===== PASSAGE =====

## Project Description 


🎯 **The objective is to create a model that predicts the popularity of a song based on its characteristics**

The Dataset contains a list of songs with the following characteristics:

**acousticness**: whether the track is acoustic  

**danceability**: describes how suitable a track is for dancing  

**duration_ms**: duration of the track in milliseconds  

**energy**: represents a perceptual measure of intensity and activity  

**explicit**: whether the track has explicit lyrics  

**id**: id for the track  

**instrumentalness**: predicts whether a track contains no vocals  

**key**: the key the track is in  

**liveness**: detects the presence of an audience in the recording  

**loudness**: the overall loudness of a track in decibels  

**mode**: modality of a track  

**name**: name of the track  

**popularity**: popularity of the track  

**release_date**: release date  

**speechiness**: detects the presence of spoken words in a track  

**tempo**: overall estimated tempo of a track in beats per minute  

**valence**: describes the musical positiveness conveyed by a track  

**artist**: artist who performed the track

## Data Cleaning 

🎯 **Load and clean the data**


In [3]:
import pandas as pd
import numpy as np

In [None]:
url = 'https://wagon-public-datasets.s3.amazonaws.com/certification_paris_2021Q1/spotify_popularity_train.csv'
df = pd.read_csv(url)
print(f'df shape : {df.shape}')
df.head()

📝 Clean the data, make sure that no duplicates nor missing values remain in df

In [None]:
# Counting duplicates
print(f'duplicates : {df.duplicated().sum()}')

===== DATASET ENTRIES =====

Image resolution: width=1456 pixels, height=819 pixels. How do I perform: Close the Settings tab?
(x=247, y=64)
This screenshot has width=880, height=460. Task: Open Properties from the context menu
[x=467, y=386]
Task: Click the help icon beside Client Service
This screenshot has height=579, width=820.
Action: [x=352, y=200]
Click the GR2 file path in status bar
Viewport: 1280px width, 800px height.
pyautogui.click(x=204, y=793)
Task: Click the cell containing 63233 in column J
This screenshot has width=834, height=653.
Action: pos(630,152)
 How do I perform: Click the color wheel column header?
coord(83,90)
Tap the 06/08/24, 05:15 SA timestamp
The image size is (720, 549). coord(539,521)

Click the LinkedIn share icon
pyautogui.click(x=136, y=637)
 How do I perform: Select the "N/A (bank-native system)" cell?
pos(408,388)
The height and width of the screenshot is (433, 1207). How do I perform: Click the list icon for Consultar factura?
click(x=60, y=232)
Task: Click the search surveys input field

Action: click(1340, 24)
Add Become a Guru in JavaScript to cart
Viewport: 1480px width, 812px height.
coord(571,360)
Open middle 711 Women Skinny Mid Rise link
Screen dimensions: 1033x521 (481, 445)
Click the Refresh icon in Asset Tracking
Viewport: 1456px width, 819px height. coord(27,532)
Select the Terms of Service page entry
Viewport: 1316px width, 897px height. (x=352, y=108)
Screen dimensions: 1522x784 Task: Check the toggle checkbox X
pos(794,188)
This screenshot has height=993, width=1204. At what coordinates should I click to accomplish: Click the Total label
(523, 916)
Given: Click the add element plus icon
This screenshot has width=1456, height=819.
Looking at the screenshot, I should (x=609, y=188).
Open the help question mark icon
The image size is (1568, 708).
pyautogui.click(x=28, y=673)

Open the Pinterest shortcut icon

=====

> THE TASKS:
1 – In the song popularity notebook, which characteristics are described with a unit of measurement? Give each one with its unit.
2 – Please resume the song popularity notebook after its last line.
The listing is separate material, unrelated to the song popularity notebook.

> ANSWERS PROVIDED:
1 –
- duration_ms: milliseconds
- loudness: decibels
- tempo: beats per minute

2 –
# Counting the number of NaN for each column
df.isnull().sum().sort_values(ascending=False)

In [None]:
# Drop duplicates and NaN from df 
df = df.drop_duplicates().dropna()

# Check duplicates and NaN are well droped
print(f'duplicates : {df.duplicated().sum()}')
print(f'duplicates : {df.isnull().sum()}')

#Check new shape 
print(f'df new shape : {df.shape}')

## Supervised Learning

🎯 **Baseline and evaluation of a basic model**

📝 Scoring metric : Negative RMSE

- strongly penalize largest errors relatively to smaller ones  
- measure errors in the same unit as the target `popularity`  
- the greater, the better (metric_good_model > metric_bad_model) 

In [None]:
scoring = 'neg_root_mean_squared_error'

📝 Features and target

In [None]:
X_simple = df.select_dtypes(include=['int64', 'float64'])
y = df['popularity']

📝 Baseline score

In [None]:
# Compute mean squared error
mse = np.mean((y - y.mean())**2)

# Compute the negative RMSE 
baseline_score = -np.sqrt(mse)
print(f'Baseline score is {baseline_score}')